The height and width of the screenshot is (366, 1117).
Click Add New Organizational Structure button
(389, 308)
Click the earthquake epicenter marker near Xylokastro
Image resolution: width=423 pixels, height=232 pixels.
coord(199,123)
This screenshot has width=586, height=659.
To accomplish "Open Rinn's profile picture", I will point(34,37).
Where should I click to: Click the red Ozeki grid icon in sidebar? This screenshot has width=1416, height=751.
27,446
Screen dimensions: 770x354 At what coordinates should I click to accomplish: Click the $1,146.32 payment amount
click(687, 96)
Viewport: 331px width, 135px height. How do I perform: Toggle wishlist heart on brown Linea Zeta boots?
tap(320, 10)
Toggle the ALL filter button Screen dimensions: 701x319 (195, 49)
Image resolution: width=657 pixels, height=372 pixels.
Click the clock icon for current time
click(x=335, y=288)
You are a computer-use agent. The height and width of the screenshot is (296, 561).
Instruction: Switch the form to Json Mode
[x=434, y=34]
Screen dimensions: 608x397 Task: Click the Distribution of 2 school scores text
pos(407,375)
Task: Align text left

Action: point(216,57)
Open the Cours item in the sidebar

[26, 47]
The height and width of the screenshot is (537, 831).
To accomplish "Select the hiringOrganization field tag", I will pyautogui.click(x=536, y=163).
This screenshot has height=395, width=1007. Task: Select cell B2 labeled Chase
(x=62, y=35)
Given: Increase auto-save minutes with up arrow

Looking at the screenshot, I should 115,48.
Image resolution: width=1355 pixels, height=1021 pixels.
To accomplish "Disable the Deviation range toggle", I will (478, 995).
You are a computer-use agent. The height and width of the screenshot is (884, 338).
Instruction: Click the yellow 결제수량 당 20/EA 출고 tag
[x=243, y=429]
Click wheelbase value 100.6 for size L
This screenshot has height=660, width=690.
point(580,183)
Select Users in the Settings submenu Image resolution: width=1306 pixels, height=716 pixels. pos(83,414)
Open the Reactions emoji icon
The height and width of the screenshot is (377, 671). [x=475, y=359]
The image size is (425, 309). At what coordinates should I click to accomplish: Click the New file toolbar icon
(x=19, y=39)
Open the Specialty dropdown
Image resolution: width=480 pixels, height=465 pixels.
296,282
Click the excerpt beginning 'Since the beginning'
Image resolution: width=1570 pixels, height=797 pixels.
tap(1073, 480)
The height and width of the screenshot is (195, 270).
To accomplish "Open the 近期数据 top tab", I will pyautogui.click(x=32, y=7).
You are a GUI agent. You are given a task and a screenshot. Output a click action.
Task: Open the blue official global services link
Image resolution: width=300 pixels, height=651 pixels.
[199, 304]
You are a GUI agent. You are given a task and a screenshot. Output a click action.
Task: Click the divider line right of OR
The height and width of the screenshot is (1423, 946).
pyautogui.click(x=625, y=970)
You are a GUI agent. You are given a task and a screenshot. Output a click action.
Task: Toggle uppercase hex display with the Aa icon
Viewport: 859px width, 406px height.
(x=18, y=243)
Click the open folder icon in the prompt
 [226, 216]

:: Work instructions ::
Rewrite the rows above with "Screen dimensions" changed to "Display size" throughout, leaving everything else unchanged.

:: The completed task ::
The height and width of the screenshot is (366, 1117).
Click Add New Organizational Structure button
(389, 308)
Click the earthquake epicenter marker near Xylokastro
Image resolution: width=423 pixels, height=232 pixels.
coord(199,123)
This screenshot has width=586, height=659.
To accomplish "Open Rinn's profile picture", I will point(34,37).
Where should I click to: Click the red Ozeki grid icon in sidebar? This screenshot has width=1416, height=751.
27,446
Display size: 770x354 At what coordinates should I click to accomplish: Click the $1,146.32 payment amount
click(687, 96)
Viewport: 331px width, 135px height. How do I perform: Toggle wishlist heart on brown Linea Zeta boots?
tap(320, 10)
Toggle the ALL filter button Display size: 701x319 (195, 49)
Image resolution: width=657 pixels, height=372 pixels.
Click the clock icon for current time
click(x=335, y=288)
You are a computer-use agent. The height and width of the screenshot is (296, 561).
Instruction: Switch the form to Json Mode
[x=434, y=34]
Display size: 608x397 Task: Click the Distribution of 2 school scores text
pos(407,375)
Task: Align text left

Action: point(216,57)
Open the Cours item in the sidebar

[26, 47]
The height and width of the screenshot is (537, 831).
To accomplish "Select the hiringOrganization field tag", I will pyautogui.click(x=536, y=163).
This screenshot has height=395, width=1007. Task: Select cell B2 labeled Chase
(x=62, y=35)
Given: Increase auto-save minutes with up arrow

Looking at the screenshot, I should 115,48.
Image resolution: width=1355 pixels, height=1021 pixels.
To accomplish "Disable the Deviation range toggle", I will (478, 995).
You are a computer-use agent. The height and width of the screenshot is (884, 338).
Instruction: Click the yellow 결제수량 당 20/EA 출고 tag
[x=243, y=429]
Click wheelbase value 100.6 for size L
This screenshot has height=660, width=690.
point(580,183)
Select Users in the Settings submenu Image resolution: width=1306 pixels, height=716 pixels. pos(83,414)
Open the Reactions emoji icon
The height and width of the screenshot is (377, 671). [x=475, y=359]
The image size is (425, 309). At what coordinates should I click to accomplish: Click the New file toolbar icon
(x=19, y=39)
Open the Specialty dropdown
Image resolution: width=480 pixels, height=465 pixels.
296,282
Click the excerpt beginning 'Since the beginning'
Image resolution: width=1570 pixels, height=797 pixels.
tap(1073, 480)
The height and width of the screenshot is (195, 270).
To accomplish "Open the 近期数据 top tab", I will pyautogui.click(x=32, y=7).
You are a GUI agent. You are given a task and a screenshot. Output a click action.
Task: Open the blue official global services link
Image resolution: width=300 pixels, height=651 pixels.
[199, 304]
You are a GUI agent. You are given a task and a screenshot. Output a click action.
Task: Click the divider line right of OR
The height and width of the screenshot is (1423, 946).
pyautogui.click(x=625, y=970)
You are a GUI agent. You are given a task and a screenshot. Output a click action.
Task: Toggle uppercase hex display with the Aa icon
Viewport: 859px width, 406px height.
(x=18, y=243)
Click the open folder icon in the prompt
 [226, 216]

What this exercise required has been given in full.